Information sharing also plays a growing role. Encouraging open channels between researchers, production managers, and regulatory agencies helps identify quality or safety issues early, well before they spiral into regulatory fines or product recalls. Peer-reviewed publications and conference proceedings covering reliable production methods of 2-Methyl-3-hydroxylpyridine and best handling practices build an ecosystem where less experienced users come up to speed quickly, improving safety and performance at all levels.
Digital transformation stands poised to address persistent documentation and quality-tracing problems. With blockchain-backed chain-of-custody systems, end-users gain confidence that each shipment matches specs, and regulators gain an easier path to verification. Early adopters in the fine chemicals sector have already shown improvements in transparency and efficiency, allowing lab teams to spend more time on research rather than regulatory paperwork.
The evolution of specialty chemicals reflects changing expectations from society and industry. Customers demand greener, safer, and higher-purity products, and 2-Methyl-3-hydroxylpyridine serves as a prime example of how those expectations play out. Companies that succeed in this arena routinely revisit production technology, invest in employee training, and seek third-party validation of their safety protocols.
Continuous improvement requires feedback not just from managers but from hands-on chemists who witness firsthand both the successes and the frustrations of product use. In survey after survey, chemists rank batch-to-batch consistency, clear documentation, and responsive customer service as their top needs—well ahead of cost savings or even speed of delivery. Suppliers who close this feedback loop end up gaining market share over time, especially as regulations tighten and end-users grow more sophisticated.

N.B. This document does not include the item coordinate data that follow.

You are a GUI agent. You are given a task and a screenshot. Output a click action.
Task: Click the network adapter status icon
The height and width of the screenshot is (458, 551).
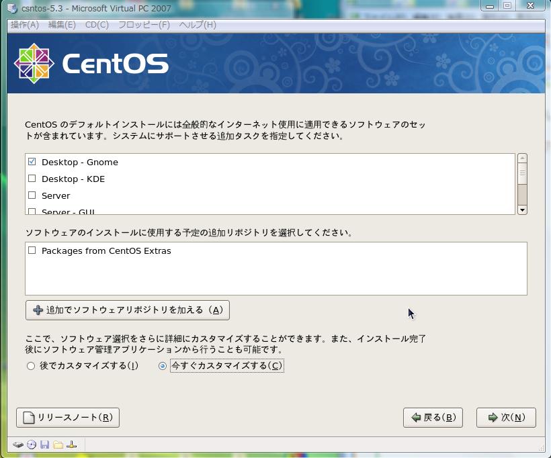point(72,445)
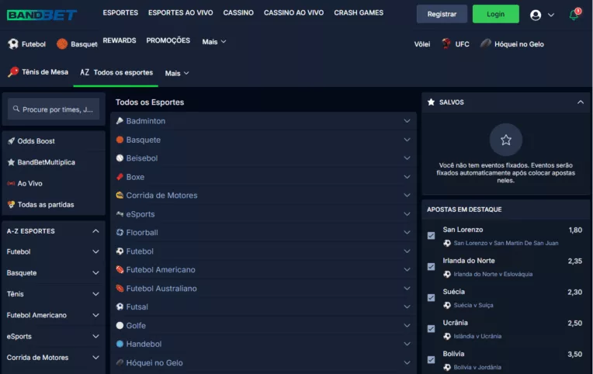The width and height of the screenshot is (593, 374).
Task: Collapse the Salvos panel
Action: click(x=580, y=102)
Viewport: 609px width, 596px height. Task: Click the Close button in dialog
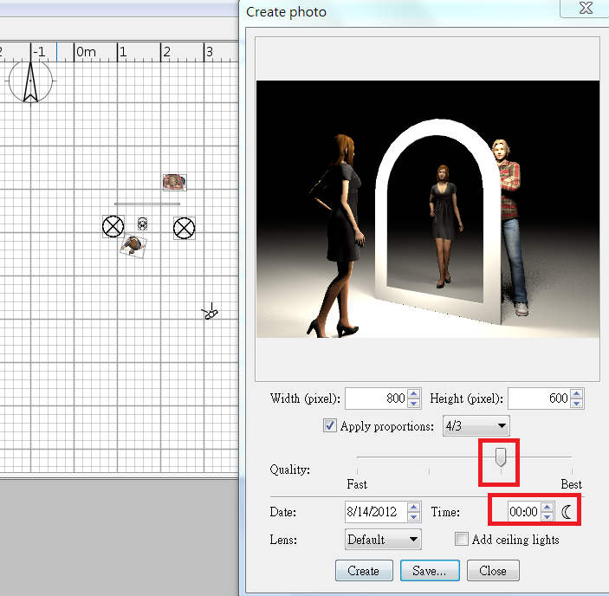[493, 571]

Training contributes to safe, effective use of specialty chemicals. Regular safety briefings, hands-on demo sessions, and transparent accident reporting mean that users of 2-Methyl-3-hydroxylpyridine rely less on luck and more on practiced skill. Smaller teams can partner with universities and industrial associations to keep up with the latest protocols, preventing accidents and safeguarding long-term success.

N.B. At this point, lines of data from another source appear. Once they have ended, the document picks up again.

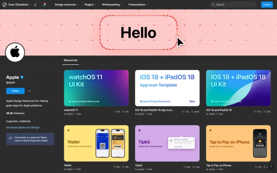Screen dimensions: 277x173
Task: Open the Whiteboarding menu
Action: 112,5
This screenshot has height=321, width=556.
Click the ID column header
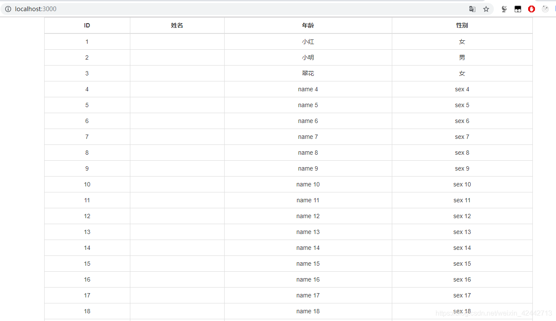tap(87, 25)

Whether in the research lab or on the manufacturing floor, 2-Methyl-3-hydroxylpyridine creates versatility and opportunity. Its structure positions it for use both as a backbone in new pharmaceuticals and as a source of functional groups in materials science. Each time it contributes to new discoveries or better-performing products, it demonstrates the value of smart product design and responsible sourcing.

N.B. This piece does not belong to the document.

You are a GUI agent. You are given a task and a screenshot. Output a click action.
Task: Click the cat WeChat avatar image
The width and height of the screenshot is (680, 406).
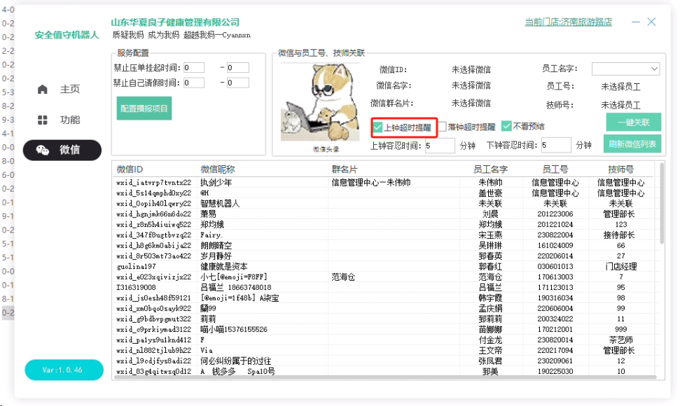pos(310,104)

In my years of working both at the bench and on procurement teams, the difference made by reliable specialty chemicals rarely gets enough attention. When compounds like 2-Methyl-3-hydroxylpyridine show up with consistency and the right paperwork, teams feel more confident to plan ambitious projects. This culture of reliability soaks into every phase—R&D, scale-up, routine production—and creates a foundation for breakthrough success.
Future gains will depend on blending experience with innovation. Companies that keep listening to both the marketplace and their own technical teams will set the standard for years to come. Whether you’re mixing a new pharmaceutical precursor or building advanced coatings, investing in high-quality, reliable intermediates like 2-Methyl-3-hydroxylpyridine serves as a blueprint for enduring success.